Вот она, бурливая, страстная, переливается изумрудною струёй, плещет и играет цветами радуги. Вся она полна волшебной силы, вся – движение и жизнь. Столпились к берегам её пахучие сосны и протягивают к ней кудрявые ветви. А с высоты скалы и горы смотрятся в её кристальные воды. Она есть счастие и украшение Алтая. Её боготворит кочевник, слагает в честь ея песни и повязывает ей яламу*1… И бурная Катунь, как бы чувствуя всё это, шумно спешит с победною славой вперёд. На пути она шлёт своё „прости“ прибрежным горам и всему Алтаю. Слышатся её томительные вздохи: уносясь в глубь синих дымчатых гор, они замирают в сердце великана.
День движется к концу, наступает вечер. Как по мановению волшебной руки, по горам ползут лёгкие сизые тени. Под лучами заходящего солнца в прозрачной дымке утопают дали, и в золотом воздухе блестят далёкие белки́[3]. Сгущаются краски и меняются картины. Баюкая волну, вперёд и вперёд спешит Катунь.
Сумерки. Тихо спустилась ночь и развернула свои тёмные мягкие крылья, окутала, одела Алтай в таинственную мглу. Ярко загораются вверху молчаливые звёзды, хором собираются они и льют серебристый свет на спящую землю.
Сомкнулись гиганты-горы и застыли в ночной тиши. Притихли водопады, не блестят озера, не шумят стройные высокие кедры. Опоясавшись полосами корума*2, дремлет тайга*3. Ночь навевает чудные сказки и грёзы… При слабом свете потухающего костра в дымной юрте спит алтаец. Грезятся ему сны. Встают пред ним старые мирные годы. Цветёт, благоденствует могучий родной край. Воскресают предания глубокой, седой старины в былинах, сказаниях о богатырях; слышатся песни, звенят бубны, возносятся священные жертвы творцу Алтая Ульгеню*4. Благоденствие людей охраняют Яик*5, Курмуш*6 и горные духи от тёмного, злого Эрлика – царя преисподней. И жизнь на Алтае течёт мирная, свободная. Нет ядовитой зависти, простой народ живёт по-братски. Быстро летят годы. Картина жизни меняется. Являются новые люди, свирепствуют зависть, обман, вражда, притеснение. Беспощадно вырубаются и горят душистые леса – приют благородных маралов. Расхищается, опустошается его кормилец Алтай. И в душе остаются глубокие обиды…

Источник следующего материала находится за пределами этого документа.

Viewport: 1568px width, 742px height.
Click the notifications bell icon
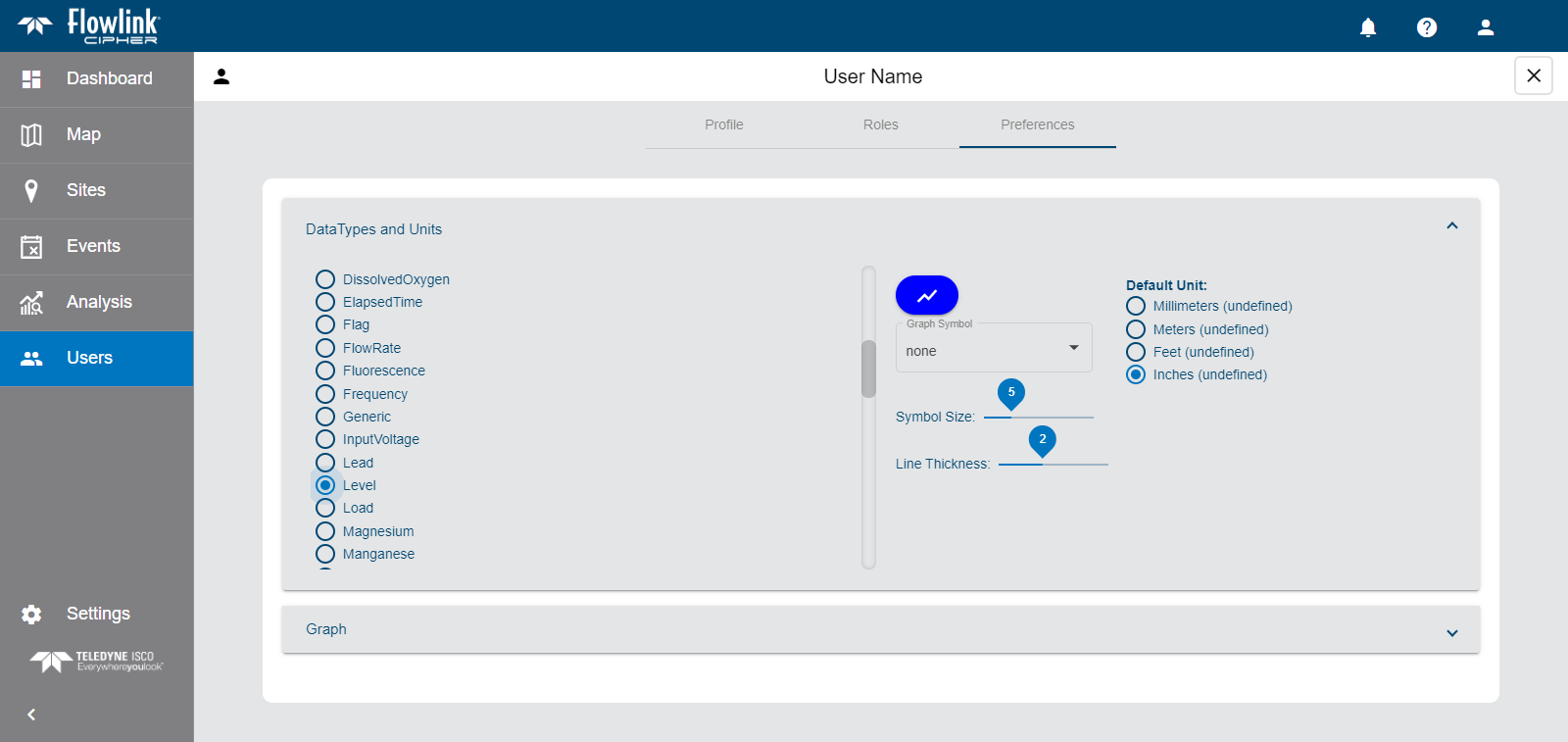tap(1368, 27)
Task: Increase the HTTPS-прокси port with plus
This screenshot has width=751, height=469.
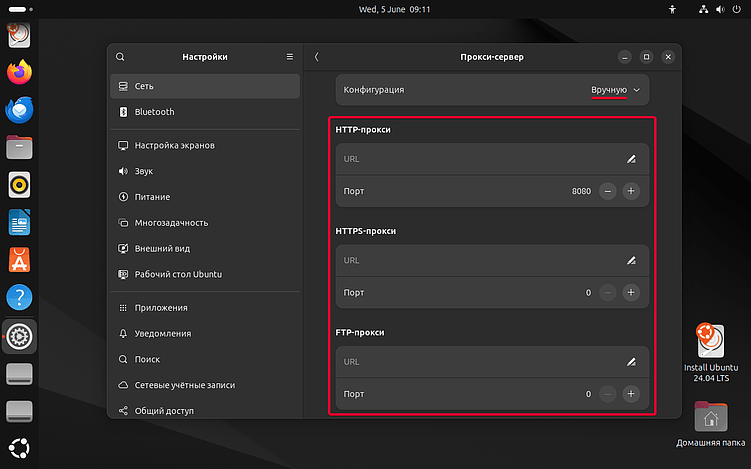Action: click(631, 292)
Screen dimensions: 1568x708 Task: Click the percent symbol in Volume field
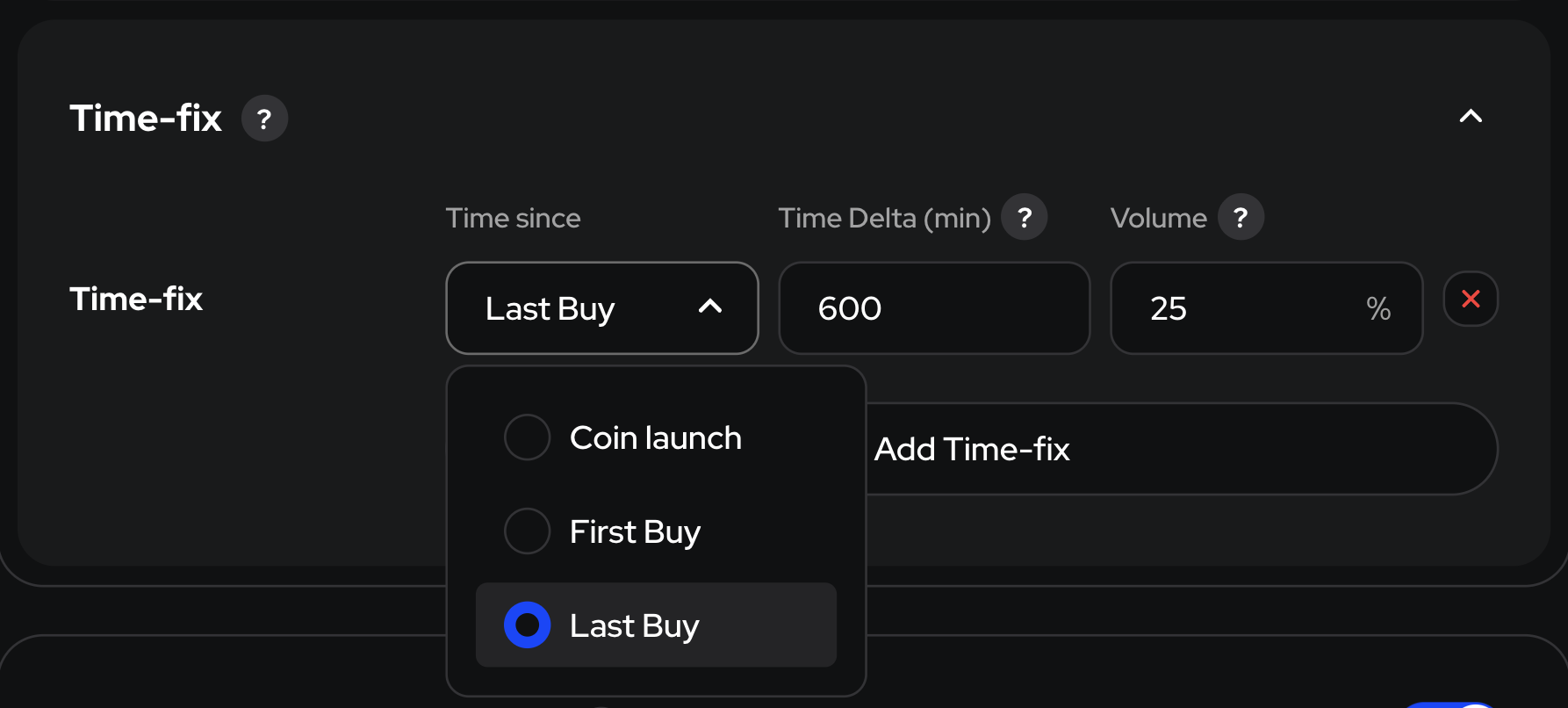click(x=1378, y=308)
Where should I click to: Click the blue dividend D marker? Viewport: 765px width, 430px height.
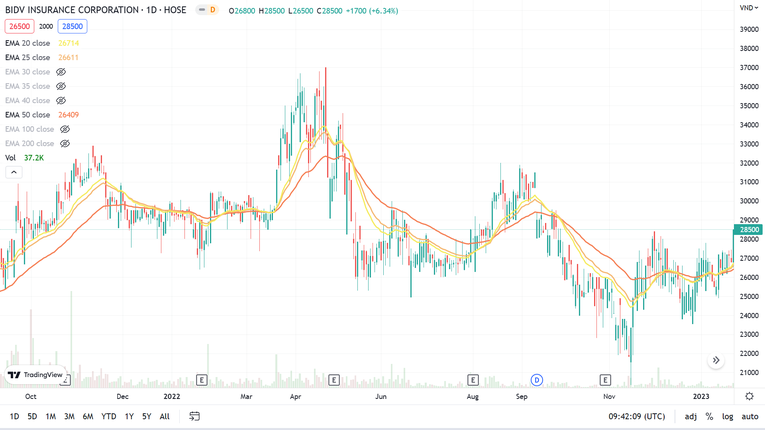(537, 380)
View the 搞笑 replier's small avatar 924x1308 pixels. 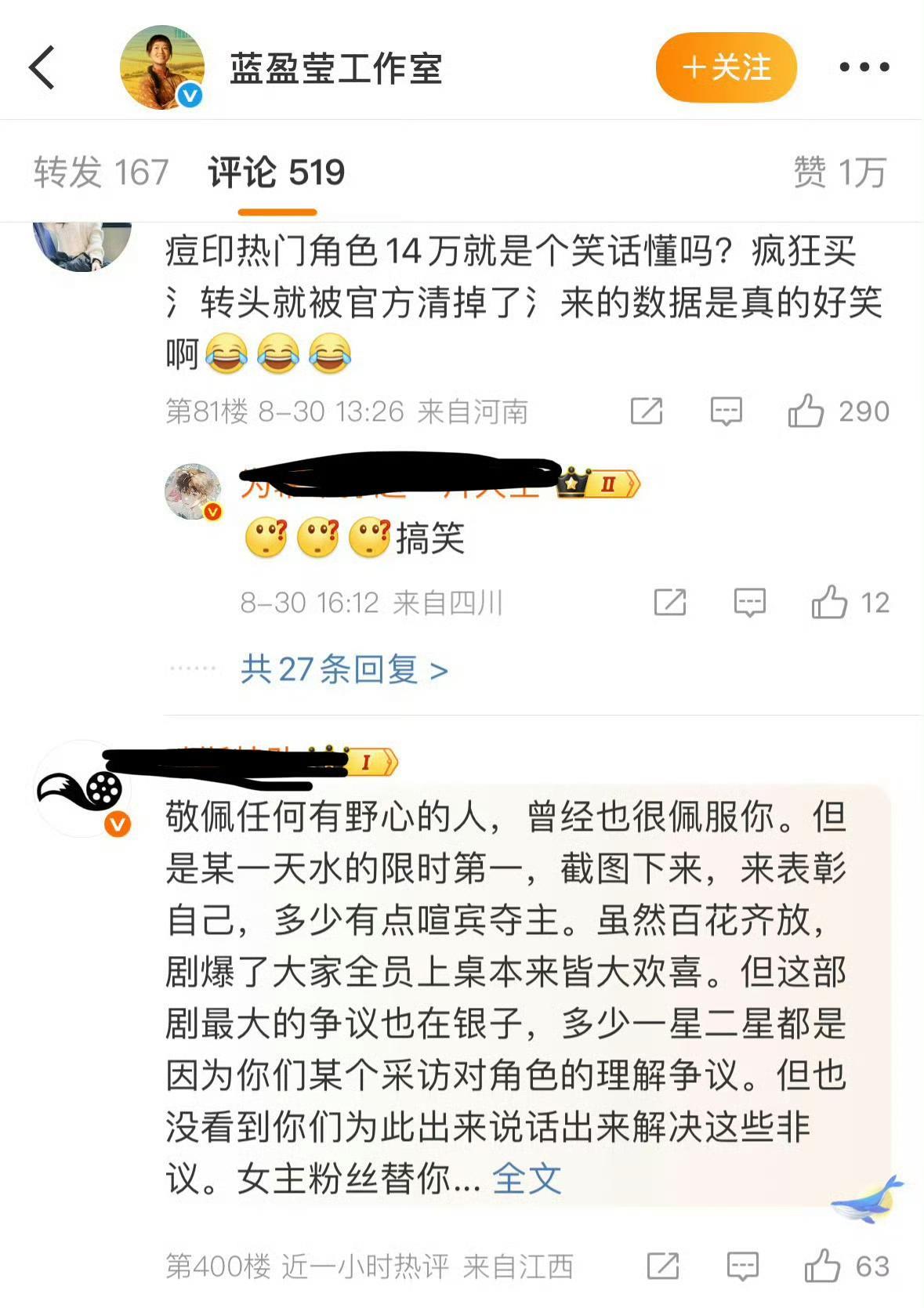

В мольбах-песнях изливает алтаец свою жалобу; но чужда, непонятна многим она. Лишь не спит его хранитель, царственный Алтай. Он стоит на страже. Он слышит все жалобы сынов своих, знает их безысходное горе. Бодрствует с ним и река Катунь. Она тоже борется на пути своём, спешит вынести горе Алтая на широкий простор и разметать его по белому свету.
В глубокую полночь, когда спит всё, из недр – груди могучего Алтая – вылетает тяжёлый стон. Гулко, раскатисто пробегает он по спящим тайгам*3 и отзывается в серебристых волнах быстроводной Катуни. Тихим вздохом отвечает она своему любимцу и ещё нежней, ещё крепче прижимается к его груди.